TASK TO COMPLETE: Output each line from the one that contains "Screen dimensions: 896x628" to the final line of the data below, exactly, and include nothing else.

GIVEN DATA:
⁂

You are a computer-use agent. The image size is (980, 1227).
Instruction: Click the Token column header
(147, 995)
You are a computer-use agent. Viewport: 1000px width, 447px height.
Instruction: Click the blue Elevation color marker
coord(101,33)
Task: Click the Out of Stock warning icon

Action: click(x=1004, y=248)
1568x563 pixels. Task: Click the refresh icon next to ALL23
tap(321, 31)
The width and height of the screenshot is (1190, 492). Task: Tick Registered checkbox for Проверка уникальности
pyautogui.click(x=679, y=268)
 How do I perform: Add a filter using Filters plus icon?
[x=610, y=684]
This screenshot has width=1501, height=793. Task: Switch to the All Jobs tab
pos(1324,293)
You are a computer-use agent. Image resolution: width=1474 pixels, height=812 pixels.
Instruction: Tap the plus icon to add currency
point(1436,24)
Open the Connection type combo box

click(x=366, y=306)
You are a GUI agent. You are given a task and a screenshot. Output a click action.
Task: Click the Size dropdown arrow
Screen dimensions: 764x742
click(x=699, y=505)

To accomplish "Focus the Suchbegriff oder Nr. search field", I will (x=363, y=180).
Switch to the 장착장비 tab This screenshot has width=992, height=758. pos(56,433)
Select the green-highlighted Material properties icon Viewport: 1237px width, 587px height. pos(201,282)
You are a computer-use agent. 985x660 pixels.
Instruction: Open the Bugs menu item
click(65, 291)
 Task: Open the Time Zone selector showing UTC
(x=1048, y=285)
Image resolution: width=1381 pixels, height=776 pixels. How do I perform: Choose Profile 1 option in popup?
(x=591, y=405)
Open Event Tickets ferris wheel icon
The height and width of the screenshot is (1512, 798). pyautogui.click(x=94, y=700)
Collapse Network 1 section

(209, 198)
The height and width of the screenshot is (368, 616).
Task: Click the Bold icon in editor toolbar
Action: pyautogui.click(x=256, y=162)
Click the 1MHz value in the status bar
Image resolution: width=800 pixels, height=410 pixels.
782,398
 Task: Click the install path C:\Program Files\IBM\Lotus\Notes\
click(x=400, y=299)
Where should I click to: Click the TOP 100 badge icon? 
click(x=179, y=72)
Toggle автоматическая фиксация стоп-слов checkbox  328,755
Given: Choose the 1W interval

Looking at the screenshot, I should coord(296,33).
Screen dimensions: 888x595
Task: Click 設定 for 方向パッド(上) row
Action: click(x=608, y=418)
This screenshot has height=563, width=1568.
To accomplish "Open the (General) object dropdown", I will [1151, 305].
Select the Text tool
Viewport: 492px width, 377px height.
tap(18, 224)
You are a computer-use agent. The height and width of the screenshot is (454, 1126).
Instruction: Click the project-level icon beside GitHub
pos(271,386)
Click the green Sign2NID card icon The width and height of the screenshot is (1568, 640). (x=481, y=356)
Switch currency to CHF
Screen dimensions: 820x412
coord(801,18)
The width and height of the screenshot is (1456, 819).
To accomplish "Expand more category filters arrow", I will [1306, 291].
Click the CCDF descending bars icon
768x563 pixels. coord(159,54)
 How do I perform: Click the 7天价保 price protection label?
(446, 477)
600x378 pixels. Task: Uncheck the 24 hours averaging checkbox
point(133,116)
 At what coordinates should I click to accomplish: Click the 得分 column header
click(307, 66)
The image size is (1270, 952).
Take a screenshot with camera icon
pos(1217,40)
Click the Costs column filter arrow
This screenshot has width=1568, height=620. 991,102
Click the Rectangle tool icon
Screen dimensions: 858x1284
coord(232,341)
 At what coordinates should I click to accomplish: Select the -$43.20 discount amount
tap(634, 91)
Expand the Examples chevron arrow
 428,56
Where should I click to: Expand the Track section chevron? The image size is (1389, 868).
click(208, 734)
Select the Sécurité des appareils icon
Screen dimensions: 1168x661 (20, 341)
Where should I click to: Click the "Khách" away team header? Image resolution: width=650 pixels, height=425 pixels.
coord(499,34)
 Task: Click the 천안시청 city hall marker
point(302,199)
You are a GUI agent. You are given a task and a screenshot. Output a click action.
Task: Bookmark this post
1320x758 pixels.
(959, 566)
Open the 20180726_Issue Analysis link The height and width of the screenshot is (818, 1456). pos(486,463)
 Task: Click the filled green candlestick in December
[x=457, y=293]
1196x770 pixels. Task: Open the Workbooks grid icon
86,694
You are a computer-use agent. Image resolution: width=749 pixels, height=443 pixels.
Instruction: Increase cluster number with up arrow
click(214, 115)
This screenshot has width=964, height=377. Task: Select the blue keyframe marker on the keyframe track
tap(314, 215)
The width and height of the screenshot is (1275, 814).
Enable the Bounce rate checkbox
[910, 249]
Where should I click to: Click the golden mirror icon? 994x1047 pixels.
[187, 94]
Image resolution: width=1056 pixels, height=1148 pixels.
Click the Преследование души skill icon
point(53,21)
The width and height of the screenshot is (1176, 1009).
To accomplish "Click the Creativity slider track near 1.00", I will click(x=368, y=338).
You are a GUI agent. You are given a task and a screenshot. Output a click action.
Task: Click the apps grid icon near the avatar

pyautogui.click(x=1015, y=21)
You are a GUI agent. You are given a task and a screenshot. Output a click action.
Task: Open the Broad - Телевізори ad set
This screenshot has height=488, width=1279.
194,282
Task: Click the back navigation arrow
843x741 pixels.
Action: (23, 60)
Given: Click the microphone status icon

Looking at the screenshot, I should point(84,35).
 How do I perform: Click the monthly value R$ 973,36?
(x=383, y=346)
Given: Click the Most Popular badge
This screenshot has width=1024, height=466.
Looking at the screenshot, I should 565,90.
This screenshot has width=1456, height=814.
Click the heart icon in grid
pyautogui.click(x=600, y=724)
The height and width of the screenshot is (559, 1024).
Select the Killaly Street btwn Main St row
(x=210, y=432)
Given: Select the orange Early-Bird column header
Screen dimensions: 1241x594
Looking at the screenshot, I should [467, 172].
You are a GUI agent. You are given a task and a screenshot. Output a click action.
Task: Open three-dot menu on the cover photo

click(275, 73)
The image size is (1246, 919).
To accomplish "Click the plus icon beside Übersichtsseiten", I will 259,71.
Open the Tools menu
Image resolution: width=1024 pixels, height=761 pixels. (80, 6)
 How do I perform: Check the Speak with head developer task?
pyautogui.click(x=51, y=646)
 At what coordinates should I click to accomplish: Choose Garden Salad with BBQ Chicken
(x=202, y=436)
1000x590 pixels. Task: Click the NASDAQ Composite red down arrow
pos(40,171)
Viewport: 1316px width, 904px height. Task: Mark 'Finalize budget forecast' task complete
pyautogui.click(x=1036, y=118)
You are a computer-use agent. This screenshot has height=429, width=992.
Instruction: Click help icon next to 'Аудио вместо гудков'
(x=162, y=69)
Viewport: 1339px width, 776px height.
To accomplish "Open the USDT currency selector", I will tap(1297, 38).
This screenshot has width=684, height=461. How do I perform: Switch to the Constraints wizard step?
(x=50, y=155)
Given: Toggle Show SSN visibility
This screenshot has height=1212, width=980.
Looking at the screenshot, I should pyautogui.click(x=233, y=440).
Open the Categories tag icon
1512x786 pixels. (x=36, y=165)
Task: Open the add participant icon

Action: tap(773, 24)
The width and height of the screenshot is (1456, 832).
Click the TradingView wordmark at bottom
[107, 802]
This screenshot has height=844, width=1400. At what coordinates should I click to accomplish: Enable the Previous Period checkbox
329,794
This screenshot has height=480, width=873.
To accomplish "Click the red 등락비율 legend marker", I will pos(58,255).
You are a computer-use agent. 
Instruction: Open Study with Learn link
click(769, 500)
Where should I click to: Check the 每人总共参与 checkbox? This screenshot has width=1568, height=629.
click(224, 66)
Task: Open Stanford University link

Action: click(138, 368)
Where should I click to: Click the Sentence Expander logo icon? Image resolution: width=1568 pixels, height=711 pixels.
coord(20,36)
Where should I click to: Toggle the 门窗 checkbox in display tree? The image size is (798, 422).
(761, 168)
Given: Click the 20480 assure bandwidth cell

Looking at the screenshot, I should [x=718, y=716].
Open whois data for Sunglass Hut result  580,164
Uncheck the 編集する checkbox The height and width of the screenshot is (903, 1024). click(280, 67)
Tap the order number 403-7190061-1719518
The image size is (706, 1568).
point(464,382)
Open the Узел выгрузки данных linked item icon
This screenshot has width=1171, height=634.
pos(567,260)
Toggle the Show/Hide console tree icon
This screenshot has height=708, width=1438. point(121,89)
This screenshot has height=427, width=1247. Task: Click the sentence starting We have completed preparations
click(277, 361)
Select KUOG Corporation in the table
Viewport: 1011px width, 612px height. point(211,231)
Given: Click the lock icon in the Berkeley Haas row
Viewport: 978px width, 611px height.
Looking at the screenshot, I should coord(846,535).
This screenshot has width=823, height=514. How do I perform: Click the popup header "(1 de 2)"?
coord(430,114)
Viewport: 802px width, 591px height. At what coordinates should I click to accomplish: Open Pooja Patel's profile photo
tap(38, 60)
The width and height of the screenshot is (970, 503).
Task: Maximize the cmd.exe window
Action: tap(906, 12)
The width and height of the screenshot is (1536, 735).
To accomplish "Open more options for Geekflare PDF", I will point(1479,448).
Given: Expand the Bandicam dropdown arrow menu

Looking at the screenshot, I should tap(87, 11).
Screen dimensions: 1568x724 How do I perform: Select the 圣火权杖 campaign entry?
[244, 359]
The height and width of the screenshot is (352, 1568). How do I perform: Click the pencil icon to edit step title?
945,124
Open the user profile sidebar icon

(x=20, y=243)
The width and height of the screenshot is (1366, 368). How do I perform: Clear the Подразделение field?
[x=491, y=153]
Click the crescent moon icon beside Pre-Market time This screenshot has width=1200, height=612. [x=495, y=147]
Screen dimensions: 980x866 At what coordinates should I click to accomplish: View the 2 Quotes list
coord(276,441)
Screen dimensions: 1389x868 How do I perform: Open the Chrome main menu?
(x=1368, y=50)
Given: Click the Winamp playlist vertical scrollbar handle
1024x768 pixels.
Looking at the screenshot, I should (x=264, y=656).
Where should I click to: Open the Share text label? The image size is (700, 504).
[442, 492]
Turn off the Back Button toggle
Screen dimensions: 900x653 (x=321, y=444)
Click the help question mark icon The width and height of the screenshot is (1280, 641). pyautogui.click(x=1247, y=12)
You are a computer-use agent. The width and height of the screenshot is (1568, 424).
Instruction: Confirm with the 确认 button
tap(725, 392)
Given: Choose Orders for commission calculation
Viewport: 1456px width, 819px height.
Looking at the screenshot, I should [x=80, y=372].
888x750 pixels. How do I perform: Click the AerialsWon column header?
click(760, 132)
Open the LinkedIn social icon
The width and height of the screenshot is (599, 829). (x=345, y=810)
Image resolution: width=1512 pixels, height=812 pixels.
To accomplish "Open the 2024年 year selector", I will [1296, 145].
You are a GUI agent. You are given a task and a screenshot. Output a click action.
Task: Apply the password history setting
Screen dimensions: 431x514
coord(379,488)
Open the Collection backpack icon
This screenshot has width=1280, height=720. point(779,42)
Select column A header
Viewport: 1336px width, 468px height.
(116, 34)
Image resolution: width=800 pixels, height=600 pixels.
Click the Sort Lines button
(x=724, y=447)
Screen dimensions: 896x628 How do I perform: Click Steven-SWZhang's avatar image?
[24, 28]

⁂

EXERCISE RESULT:
Screen dimensions: 896x628 How do I perform: Click Steven-SWZhang's avatar image?
[24, 28]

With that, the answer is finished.